Le comte tressaillit de joie en entendant ce nom qui lui ensoleillait l’âme.

« Ah ! que ne tenterais-je pas, afin de parler à cette Escrivette !

– Rien de plus facile, ô mon doux seigneur ! Prenez l’habit d’un mendiant et allez lui demander l’aumône. Elle est si pieuse et si charitable qu’elle distribue aux pauvres tout l’argent que lui donne le roi, lequel la laisse agir ainsi tant il craint à son égard de voir augmenter sa haine.

– Merci, lavandière, de vos bons conseils. »

Se dirigeant vers une ferme, il y acheta des grègues usagées et une cape sordide, s’en vêtit rapidement et, sous ces guenilles d’emprunt, cacha son épée par prudence ; puis il marcha vers le castel.

Assise auprès de sa fenêtre, au sommet de la plus haute tour, Escrivette brodait un grand châle de Perse. Parfois, délaissant son aiguille et soupirant avec mélancolie à l’idée de sa réclusion, elle laissait errer ses yeux sur la campagne, enviant le sort des paysannes qui liaient les gerbes ou battaient le grain, libres d’aller et de venir parmi la joie de la lumière... Et des pleurs mouillaient son visage au souvenir de l’époux qu’elle aimait toujours et ne reverrait plus... C’est alors qu’elle remarqua la présence de ce mendiant qui s’acheminait vers sa porte. D’où accourait donc cet étranger ? Qu’il lui semblait infirme et malheureux !...

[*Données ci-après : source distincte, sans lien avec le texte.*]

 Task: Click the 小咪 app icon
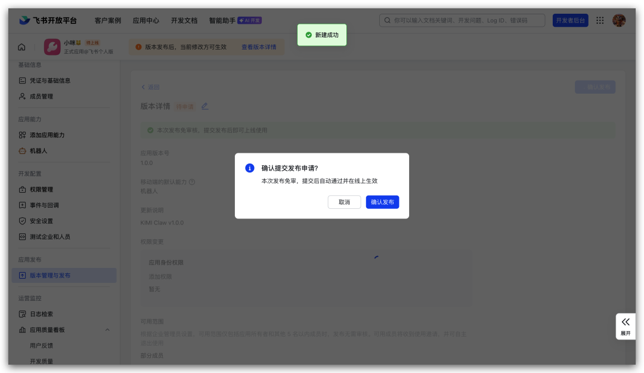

Profitant de ce qu’Almanzor passait sa journée à la chasse, elle décida de l’interroger. Se penchant à la fenêtre et l’encourageant d’un bienveillant souris :

« Hé, pauvre homme, d’où venez-vous ?

– D’un pays d’au-delà les mers où les Dames sont charitables.

– Quel pays d’au-delà les mers ?

– Celui qu’on nomme la Provence !... et où vous-même avez reçu le jour !...

– Qu’en savez-vous ?

– Les oiseaux du ciel me l’ont dit !... les petits oiseaux provençaux qui redoutent nos frimas et viennent chercher le printemps dans ces régions plus soleilleuses.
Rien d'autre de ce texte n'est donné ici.